An international AIDS conference started in Rwanda's capital Saturday, with officials vowing to work together to stop the spread of the scourge. Cathy Majtenyi reports for VOA from Kigali.
Speakers opening the HIV/AIDS Implementers' Meeting lauded what they said were great strides being made worldwide in the treatment and prevention of HIV, the virus that causes AIDS.
Michel Sidibe, the deputy director of programs at UNAIDS, as the joint U.N. project on AIDS is called, told the gathering that more and more people in developing countries are getting access to AIDS drugs, and that in some cases infection rates are going down.
"Well over 2 million people in the middle and low income countries are now on treatment. In several populations in East Africa, the Caribbean and Asia, HIV infection levels are falling - finally," said Sidibe.
Rwandan President Paul Kagame said that in 2001 his country had 15 voluntary counseling and testing centers. Now there are 256 centers, which have tested 2 million Rwandans.
He said that there are also 138 centers where people can get access to antiretroviral drug treatment, up from just four centers in 2001. Some 40,000 Rwandans are currently receiving antiretroviral treatment. President Kagame shared the credit for these advances.
"These results illustrate what can be achieved by well-coordinated partnerships," he said.
The conference is being sponsored by the World Bank, three U.N. agencies, the Global Fund to Fight AIDS, Tuberculosis and Malaria, and the United States President's Emergency Plan for AIDS Relief.
Following the conference theme, "Scaling Up Through Partnerships," more than 1,000 participants from around the globe are looking to find ways governments, business, the health care sector and others can collaborate.
U.S. Global AIDS Coordinator Mark Dybul told the gathering that those involved in the fight against HIV/AIDS within specific countries and internationally are forming what he calls new partnerships in dealing with the AIDS crisis.

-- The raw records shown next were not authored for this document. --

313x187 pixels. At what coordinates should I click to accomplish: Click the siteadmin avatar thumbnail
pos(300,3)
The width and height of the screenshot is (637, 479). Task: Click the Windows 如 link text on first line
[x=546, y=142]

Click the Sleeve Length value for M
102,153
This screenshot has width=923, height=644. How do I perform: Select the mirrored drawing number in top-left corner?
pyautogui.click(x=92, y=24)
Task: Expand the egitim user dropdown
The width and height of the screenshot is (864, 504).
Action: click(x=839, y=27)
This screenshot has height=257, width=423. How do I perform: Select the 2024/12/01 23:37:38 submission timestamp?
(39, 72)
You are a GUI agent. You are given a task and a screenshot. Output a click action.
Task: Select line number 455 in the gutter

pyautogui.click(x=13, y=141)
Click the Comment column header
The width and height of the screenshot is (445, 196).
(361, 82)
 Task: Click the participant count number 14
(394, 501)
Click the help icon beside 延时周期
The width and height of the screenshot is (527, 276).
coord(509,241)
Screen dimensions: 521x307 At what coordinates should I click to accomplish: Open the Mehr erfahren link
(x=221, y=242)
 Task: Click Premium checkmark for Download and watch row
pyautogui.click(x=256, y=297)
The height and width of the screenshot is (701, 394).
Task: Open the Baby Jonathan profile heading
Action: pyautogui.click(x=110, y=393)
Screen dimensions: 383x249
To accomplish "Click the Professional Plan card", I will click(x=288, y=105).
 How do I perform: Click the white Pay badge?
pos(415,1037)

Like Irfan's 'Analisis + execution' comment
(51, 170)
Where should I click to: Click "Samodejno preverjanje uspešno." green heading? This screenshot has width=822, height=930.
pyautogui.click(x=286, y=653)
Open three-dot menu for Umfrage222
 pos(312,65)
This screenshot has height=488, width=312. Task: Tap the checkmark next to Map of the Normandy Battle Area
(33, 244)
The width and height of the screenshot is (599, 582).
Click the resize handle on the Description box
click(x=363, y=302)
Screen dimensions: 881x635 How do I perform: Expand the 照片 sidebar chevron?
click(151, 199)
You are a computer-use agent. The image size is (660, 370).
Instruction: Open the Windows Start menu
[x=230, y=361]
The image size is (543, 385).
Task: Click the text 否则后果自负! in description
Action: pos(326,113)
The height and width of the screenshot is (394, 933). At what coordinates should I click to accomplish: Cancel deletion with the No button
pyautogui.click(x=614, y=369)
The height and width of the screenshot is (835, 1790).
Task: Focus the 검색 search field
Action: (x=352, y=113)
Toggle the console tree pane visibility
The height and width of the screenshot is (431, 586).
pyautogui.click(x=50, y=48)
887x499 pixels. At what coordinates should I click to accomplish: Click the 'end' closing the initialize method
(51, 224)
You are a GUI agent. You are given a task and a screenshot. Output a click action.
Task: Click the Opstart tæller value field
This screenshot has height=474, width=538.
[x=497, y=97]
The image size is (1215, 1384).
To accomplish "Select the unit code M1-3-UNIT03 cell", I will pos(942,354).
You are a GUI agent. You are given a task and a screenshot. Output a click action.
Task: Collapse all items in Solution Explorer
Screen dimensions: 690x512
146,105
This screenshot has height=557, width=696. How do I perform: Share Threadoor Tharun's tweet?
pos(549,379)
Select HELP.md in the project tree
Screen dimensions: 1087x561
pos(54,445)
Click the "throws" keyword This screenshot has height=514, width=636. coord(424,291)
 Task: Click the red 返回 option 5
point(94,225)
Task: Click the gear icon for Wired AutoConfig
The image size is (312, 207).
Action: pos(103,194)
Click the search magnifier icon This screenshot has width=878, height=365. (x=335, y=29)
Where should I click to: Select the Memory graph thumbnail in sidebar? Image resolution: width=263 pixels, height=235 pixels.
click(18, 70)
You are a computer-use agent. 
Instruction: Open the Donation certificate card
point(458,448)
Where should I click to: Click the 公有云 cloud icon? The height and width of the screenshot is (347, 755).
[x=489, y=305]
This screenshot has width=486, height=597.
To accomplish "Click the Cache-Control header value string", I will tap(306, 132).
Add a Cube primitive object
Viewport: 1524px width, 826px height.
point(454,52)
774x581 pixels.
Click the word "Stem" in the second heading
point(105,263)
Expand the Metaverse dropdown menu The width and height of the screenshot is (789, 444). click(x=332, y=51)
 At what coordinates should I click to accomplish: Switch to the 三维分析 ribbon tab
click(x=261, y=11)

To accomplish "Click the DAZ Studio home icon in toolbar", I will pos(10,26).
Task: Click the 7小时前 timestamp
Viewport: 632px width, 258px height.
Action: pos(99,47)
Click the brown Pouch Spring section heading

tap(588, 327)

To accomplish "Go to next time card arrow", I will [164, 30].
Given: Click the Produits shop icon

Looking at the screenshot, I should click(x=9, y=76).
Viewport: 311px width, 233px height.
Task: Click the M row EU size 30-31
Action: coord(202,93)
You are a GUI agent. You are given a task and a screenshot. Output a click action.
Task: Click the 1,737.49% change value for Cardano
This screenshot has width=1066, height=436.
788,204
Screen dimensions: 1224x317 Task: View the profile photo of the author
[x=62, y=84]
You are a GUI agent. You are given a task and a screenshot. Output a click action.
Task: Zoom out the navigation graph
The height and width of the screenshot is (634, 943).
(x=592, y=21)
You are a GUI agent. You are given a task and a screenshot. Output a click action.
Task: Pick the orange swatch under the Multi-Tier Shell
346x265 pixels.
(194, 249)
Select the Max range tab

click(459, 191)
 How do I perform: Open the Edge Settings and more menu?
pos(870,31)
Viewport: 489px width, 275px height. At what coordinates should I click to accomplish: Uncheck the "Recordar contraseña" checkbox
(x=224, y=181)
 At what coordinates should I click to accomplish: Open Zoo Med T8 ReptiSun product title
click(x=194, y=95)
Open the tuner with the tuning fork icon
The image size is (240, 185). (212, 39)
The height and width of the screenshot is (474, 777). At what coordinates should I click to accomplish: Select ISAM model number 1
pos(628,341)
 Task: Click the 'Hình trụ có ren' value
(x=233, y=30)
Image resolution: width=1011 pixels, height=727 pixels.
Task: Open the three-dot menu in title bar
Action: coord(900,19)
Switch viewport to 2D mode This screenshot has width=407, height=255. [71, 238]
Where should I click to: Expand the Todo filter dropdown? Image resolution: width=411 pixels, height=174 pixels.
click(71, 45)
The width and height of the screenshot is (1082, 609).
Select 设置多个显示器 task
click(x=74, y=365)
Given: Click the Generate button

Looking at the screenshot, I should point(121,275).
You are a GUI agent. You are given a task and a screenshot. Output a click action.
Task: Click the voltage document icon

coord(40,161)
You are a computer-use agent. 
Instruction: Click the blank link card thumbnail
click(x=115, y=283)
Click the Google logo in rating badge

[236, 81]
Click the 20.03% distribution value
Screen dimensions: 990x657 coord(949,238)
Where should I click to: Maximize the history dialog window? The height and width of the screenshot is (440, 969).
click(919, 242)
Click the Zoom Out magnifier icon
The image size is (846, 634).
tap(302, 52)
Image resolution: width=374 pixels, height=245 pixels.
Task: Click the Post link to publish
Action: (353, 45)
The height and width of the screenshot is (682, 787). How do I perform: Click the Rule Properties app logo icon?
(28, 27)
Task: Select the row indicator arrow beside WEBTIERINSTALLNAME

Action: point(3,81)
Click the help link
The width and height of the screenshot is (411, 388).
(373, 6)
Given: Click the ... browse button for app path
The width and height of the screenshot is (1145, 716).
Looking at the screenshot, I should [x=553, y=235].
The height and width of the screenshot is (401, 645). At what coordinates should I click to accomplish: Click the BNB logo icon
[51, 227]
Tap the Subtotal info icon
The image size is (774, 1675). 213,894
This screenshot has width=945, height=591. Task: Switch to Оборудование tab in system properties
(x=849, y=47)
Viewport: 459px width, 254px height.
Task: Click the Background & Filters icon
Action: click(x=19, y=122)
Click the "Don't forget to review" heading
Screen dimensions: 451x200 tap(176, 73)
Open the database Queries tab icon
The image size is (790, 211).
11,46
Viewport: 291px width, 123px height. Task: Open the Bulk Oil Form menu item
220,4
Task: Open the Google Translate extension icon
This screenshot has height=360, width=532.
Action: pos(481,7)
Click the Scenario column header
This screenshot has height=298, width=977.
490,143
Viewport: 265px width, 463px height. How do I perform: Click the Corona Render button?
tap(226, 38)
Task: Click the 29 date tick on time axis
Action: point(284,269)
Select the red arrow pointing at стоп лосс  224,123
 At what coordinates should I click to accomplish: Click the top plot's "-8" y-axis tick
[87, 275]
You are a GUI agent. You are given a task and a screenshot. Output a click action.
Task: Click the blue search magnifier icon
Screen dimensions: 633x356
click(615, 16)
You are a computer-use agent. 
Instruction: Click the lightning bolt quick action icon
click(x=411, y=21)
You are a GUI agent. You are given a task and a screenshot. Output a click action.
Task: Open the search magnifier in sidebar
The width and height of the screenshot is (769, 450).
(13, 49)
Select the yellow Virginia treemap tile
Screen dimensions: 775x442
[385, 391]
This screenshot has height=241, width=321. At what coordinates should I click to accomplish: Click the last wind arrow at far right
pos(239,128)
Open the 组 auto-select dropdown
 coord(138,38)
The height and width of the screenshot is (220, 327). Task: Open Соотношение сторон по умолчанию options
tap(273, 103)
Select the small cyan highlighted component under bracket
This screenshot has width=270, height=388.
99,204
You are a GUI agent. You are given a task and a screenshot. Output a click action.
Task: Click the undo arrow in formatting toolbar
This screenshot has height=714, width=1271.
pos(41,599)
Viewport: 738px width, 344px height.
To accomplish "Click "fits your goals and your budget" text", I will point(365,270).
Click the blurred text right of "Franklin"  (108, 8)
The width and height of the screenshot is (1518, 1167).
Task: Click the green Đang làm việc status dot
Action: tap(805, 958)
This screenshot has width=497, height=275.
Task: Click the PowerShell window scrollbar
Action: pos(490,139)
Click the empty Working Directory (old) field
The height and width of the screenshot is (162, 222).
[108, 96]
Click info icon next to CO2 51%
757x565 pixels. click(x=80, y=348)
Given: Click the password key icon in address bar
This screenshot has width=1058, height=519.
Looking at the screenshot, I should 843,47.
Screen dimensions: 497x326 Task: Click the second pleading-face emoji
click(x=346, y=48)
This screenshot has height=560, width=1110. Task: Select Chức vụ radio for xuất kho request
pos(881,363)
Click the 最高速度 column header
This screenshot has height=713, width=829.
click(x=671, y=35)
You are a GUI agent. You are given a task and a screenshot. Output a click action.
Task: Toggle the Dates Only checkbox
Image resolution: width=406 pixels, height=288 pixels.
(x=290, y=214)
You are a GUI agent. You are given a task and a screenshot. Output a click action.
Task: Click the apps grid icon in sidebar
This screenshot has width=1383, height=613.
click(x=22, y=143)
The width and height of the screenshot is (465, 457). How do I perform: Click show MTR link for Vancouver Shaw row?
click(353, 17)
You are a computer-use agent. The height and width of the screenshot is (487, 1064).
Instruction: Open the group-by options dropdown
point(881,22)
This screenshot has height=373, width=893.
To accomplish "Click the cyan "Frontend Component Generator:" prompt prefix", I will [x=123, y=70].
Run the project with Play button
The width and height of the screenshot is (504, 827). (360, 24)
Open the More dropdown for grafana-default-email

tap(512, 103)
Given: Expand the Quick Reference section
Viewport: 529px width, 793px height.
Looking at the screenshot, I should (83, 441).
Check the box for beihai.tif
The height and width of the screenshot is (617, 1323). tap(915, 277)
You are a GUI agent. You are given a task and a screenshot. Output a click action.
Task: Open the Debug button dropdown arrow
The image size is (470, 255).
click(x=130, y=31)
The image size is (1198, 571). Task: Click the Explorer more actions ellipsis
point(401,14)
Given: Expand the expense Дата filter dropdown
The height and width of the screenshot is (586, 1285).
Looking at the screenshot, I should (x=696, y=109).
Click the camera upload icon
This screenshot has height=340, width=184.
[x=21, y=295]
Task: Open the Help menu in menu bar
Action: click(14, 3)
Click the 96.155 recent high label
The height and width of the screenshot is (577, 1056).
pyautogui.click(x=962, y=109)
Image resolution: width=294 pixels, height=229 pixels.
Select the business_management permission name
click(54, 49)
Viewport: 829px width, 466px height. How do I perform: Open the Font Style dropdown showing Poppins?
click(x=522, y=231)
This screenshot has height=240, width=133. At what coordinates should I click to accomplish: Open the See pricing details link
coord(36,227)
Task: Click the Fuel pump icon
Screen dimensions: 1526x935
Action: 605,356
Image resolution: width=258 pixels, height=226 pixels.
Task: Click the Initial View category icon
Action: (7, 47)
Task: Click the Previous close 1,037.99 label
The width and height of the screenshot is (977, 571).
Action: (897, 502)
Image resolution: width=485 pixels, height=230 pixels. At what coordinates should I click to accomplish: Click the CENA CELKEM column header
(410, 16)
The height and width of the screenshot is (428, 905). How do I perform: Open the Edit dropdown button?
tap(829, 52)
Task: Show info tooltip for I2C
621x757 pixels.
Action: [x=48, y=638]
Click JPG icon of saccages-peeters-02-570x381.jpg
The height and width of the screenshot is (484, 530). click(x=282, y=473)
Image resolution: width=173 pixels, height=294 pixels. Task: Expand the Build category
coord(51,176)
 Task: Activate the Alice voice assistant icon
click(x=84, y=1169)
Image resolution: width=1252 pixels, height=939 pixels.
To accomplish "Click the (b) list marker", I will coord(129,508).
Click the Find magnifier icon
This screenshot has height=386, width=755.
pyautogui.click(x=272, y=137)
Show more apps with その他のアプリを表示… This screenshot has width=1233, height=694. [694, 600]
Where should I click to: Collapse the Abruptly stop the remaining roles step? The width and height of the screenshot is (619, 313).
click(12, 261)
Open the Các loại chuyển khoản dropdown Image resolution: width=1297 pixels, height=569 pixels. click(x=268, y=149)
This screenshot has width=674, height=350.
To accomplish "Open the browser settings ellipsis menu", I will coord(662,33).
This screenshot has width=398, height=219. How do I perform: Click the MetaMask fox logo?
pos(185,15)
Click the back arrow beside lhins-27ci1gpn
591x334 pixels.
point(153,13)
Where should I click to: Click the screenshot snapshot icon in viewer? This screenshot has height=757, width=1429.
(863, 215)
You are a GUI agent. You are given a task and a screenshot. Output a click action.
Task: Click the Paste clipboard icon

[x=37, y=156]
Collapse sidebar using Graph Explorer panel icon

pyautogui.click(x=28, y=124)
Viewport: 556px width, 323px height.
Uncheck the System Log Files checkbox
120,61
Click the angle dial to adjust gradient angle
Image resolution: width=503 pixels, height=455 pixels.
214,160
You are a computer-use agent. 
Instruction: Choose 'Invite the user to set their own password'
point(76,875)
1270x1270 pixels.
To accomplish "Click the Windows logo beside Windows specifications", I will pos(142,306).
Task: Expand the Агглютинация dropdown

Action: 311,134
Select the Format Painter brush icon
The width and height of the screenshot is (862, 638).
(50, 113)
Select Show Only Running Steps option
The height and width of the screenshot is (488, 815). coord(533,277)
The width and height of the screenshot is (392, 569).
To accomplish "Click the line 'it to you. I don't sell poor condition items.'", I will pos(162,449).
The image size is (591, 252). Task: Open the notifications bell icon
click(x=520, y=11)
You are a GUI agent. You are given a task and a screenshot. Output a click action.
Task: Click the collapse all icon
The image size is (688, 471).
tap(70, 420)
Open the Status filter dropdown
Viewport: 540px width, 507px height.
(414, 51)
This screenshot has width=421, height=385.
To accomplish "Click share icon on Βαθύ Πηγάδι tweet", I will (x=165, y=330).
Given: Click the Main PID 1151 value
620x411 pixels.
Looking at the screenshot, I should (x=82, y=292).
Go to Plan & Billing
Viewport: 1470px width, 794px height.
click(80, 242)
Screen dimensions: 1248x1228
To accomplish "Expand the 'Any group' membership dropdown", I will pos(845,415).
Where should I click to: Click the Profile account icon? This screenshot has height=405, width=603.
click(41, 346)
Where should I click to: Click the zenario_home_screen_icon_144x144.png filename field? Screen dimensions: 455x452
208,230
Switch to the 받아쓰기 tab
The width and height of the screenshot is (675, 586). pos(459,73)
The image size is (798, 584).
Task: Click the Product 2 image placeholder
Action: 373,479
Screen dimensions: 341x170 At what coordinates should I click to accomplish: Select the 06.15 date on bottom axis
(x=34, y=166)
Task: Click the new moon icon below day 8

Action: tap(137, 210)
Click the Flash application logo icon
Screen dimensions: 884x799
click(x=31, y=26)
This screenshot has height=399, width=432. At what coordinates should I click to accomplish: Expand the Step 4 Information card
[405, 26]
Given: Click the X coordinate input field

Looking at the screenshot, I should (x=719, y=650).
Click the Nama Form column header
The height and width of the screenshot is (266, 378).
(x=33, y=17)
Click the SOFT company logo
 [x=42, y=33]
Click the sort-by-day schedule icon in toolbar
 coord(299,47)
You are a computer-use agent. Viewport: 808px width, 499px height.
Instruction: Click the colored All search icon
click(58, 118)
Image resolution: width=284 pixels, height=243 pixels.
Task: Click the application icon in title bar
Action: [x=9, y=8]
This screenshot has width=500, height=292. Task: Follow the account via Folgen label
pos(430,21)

"We are rejecting the old and flawed donor-recipient approach and replacing it with partnership," he said. "Partnership is rooted in hope for, and faith in, people. Partnership means honest relationships between peoples based in mutual respect, understanding, and trust, with obligations and responsibilities for each partner."
He said these new relationships in part have resulted in enabling 2 million people in developing countries to receive antiretroviral drugs, which represents a 20-fold increase in 4 years.
The United States President's Emergency Plan for AIDS Relief is a five-year, $15 billion initiative to help countries treat and prevent the spread of HIV/AIDS.